I understand their answer but I don't interpret their question to be asking that. Oh well. TBR?
 
EK1001's. yes, the answer is the gist of what they wanted to get across. i think that's enough.

thanks for your help.
 
Which of the following are constant throughout a single phase of any substance or mixture at equilibrium not separated by rigid or adiabatic walls?

I. Temp
II. Pressure
III. Mole fraction

I don't understand what this question is asking.

Thanks.

We actually spent a good amount of time learning the exact definitions of this kind of stuff in the gen chem class I just took.

A "mixture" can be homogenous or heterogenous. If the entire mixture is in a single phase, however, it is considered homogenous. So, in a homogenous mixture you would expect every property to be the same throughout.

It looks like you guys already have this figured out, but I thought I might as well add that in just in case it helps.
 
We actually spent a good amount of time learning the exact definitions of this kind of stuff in the gen chem class I just took.

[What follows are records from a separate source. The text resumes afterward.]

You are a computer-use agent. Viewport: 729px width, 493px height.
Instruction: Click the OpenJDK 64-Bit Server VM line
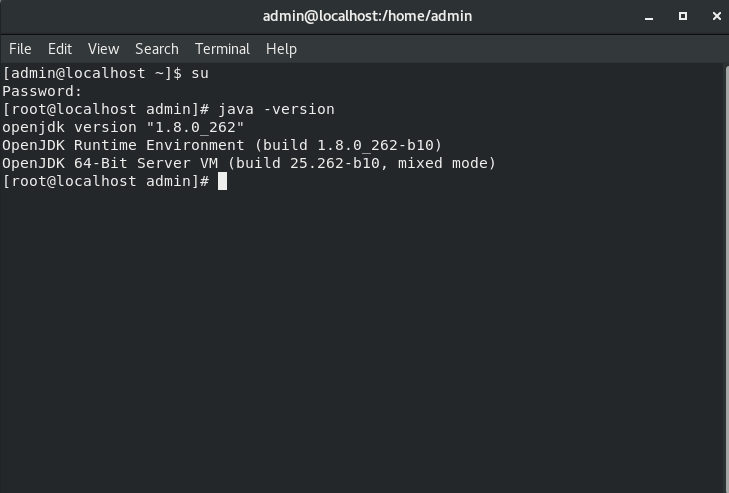249,163
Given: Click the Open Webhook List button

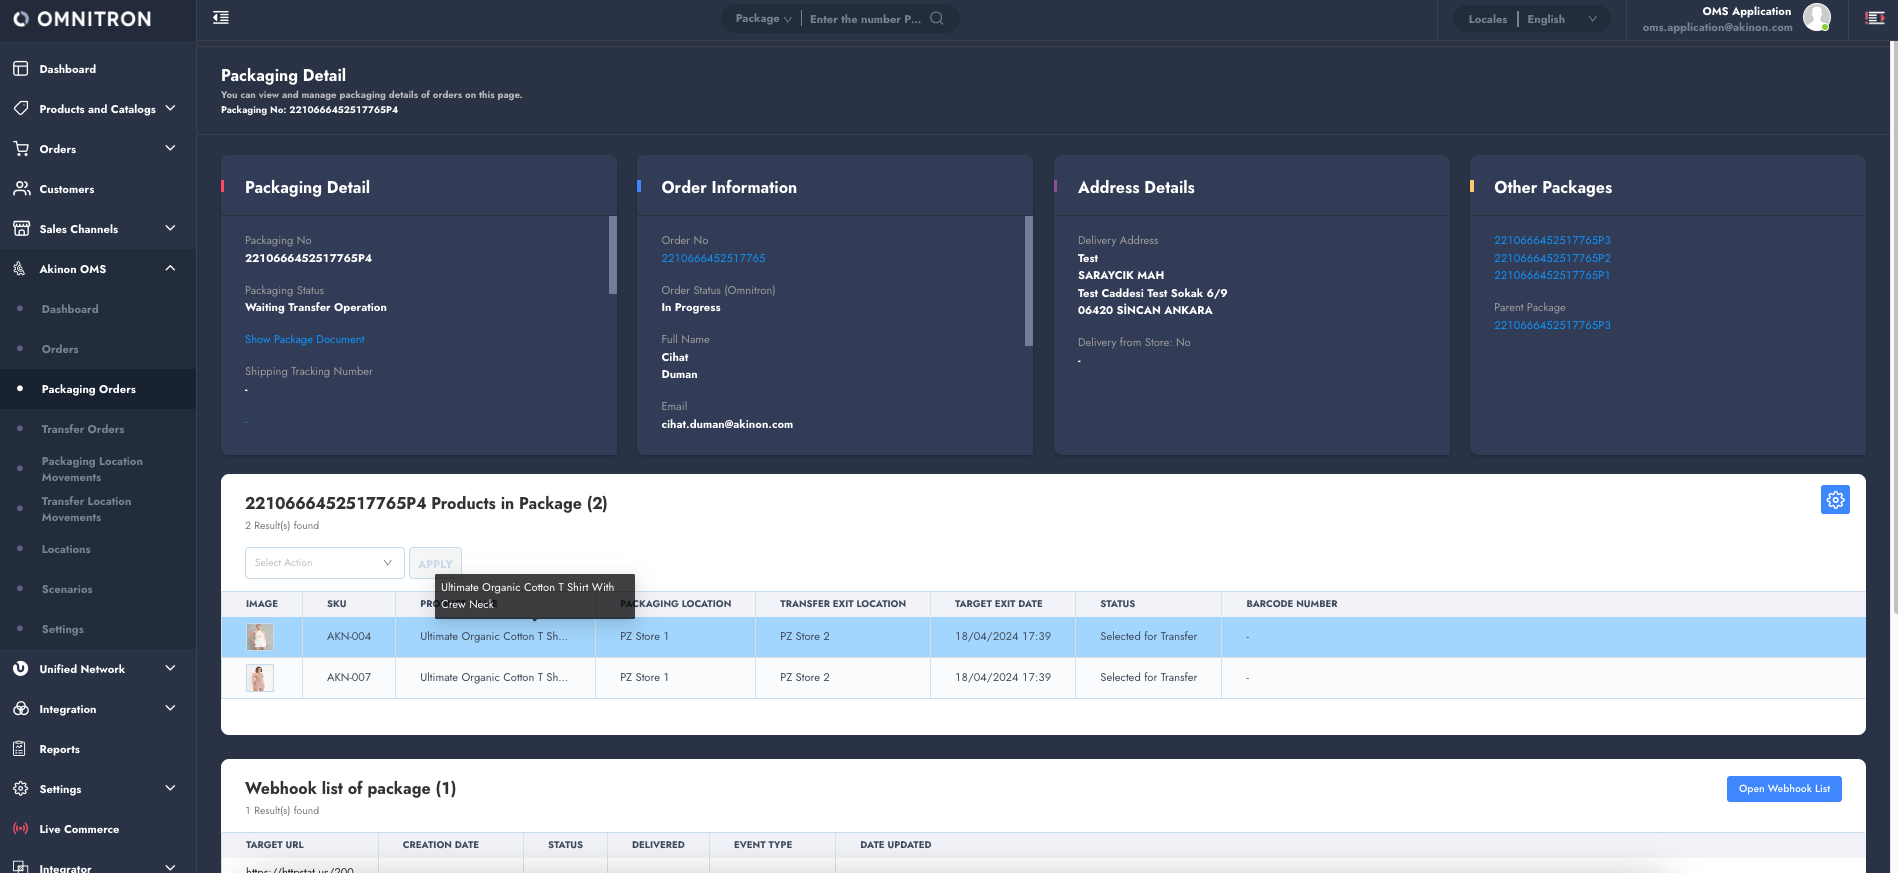Looking at the screenshot, I should (1783, 789).
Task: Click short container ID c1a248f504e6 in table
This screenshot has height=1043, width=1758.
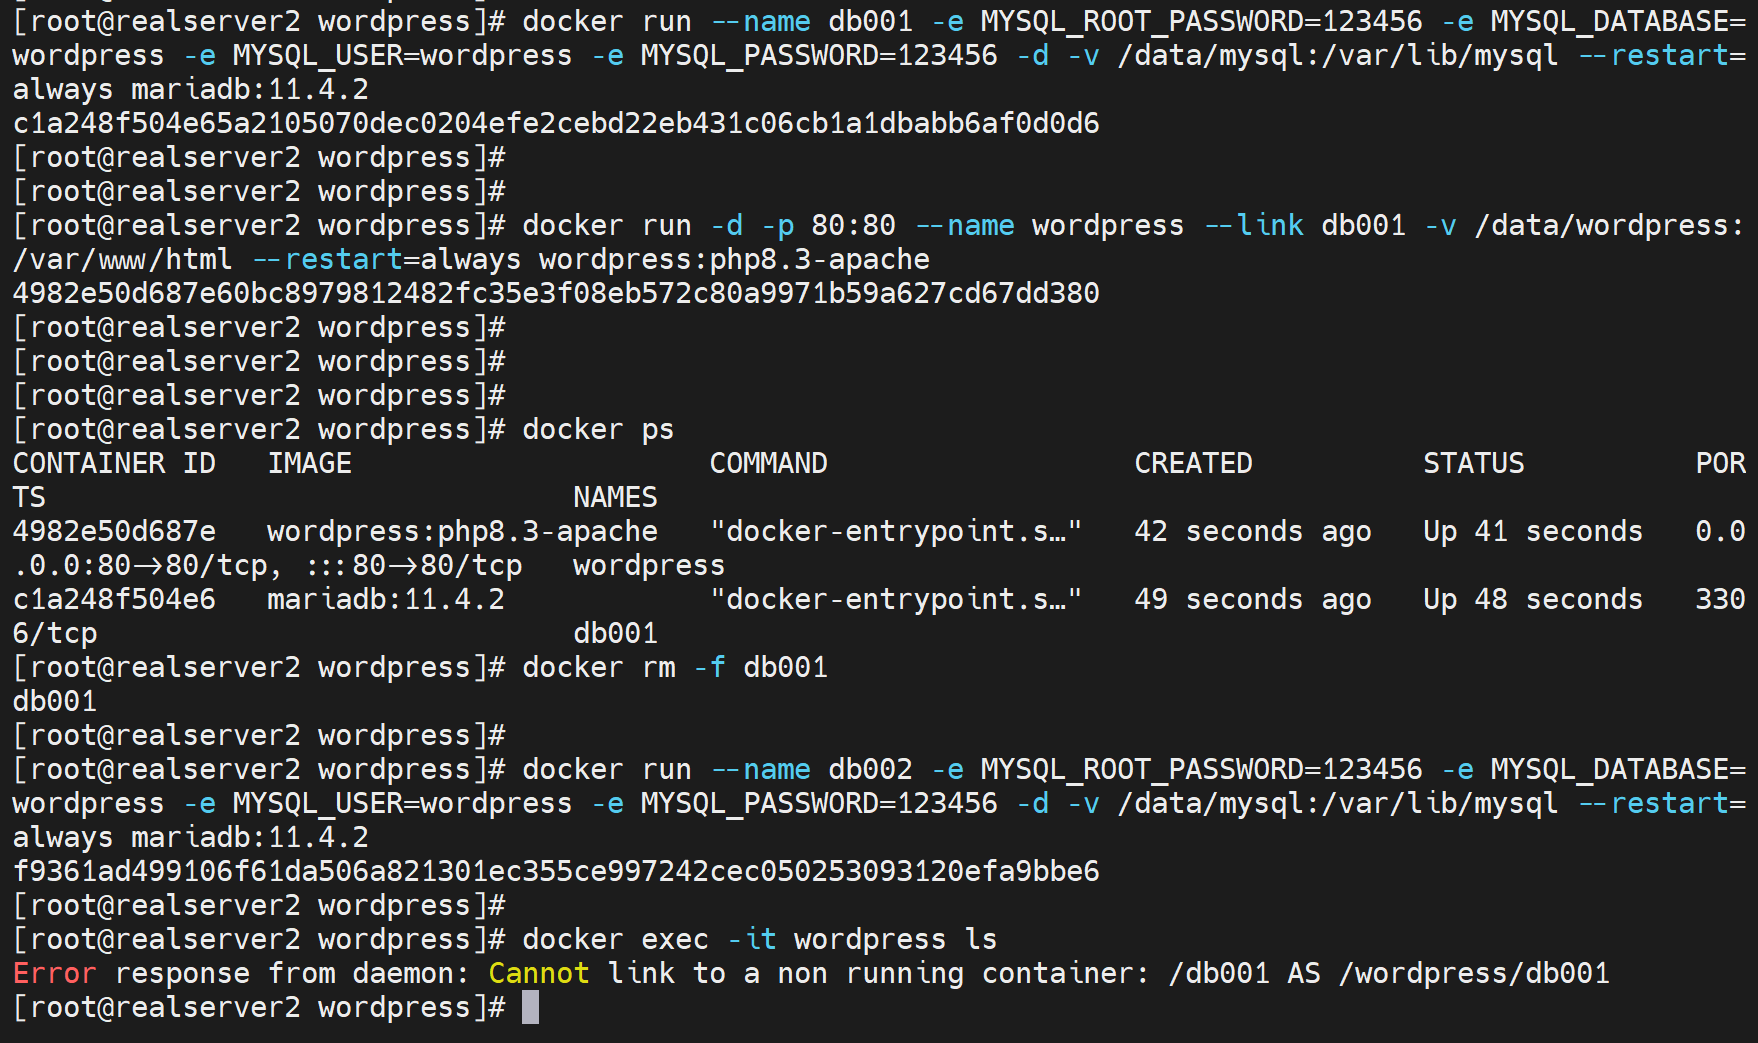Action: (114, 599)
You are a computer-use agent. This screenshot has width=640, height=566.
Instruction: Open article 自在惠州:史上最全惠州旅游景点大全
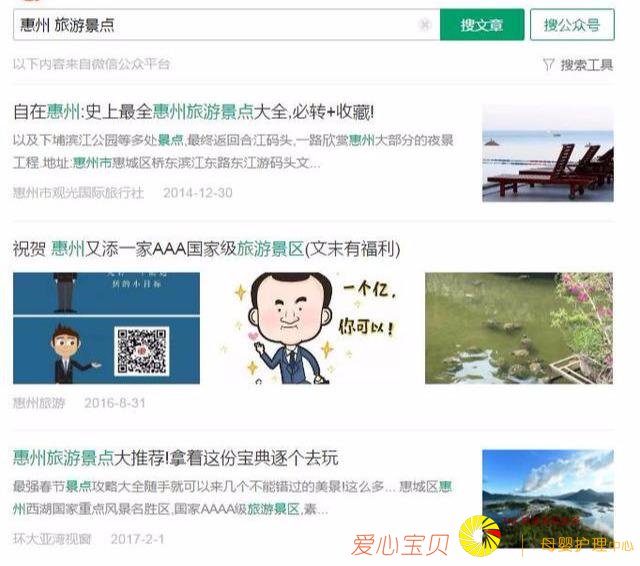(x=193, y=111)
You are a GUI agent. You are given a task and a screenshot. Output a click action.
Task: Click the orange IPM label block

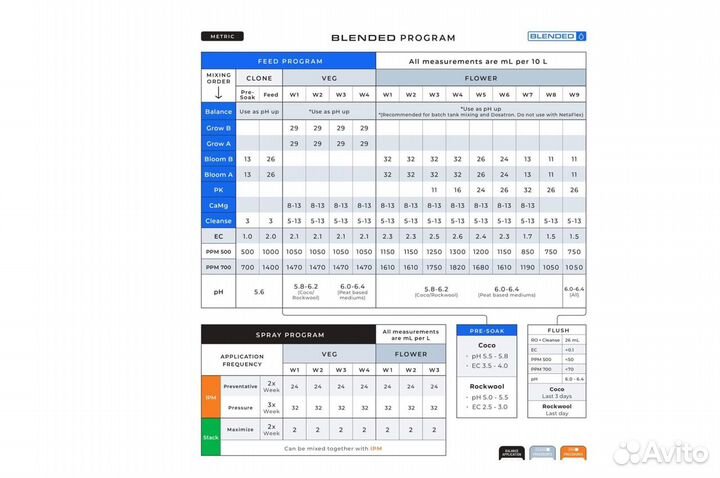(210, 395)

A "mixture" can be homogenous or heterogenous. If the entire mixture is in a single phase, however, it is considered homogenous. So, in a homogenous mixture you would expect every property to be the same throughout.

It looks like you guys already have this figured out, but I thought I might as well add that in just in case it helps.

It's the interpretation of the exact wording of the question that I don't get. "Throughout a single phase" for me implies that we are talking about all the states when the mixture is a gas, etc. But I'm fine with the concepts and the question is a bit of whatever at this point.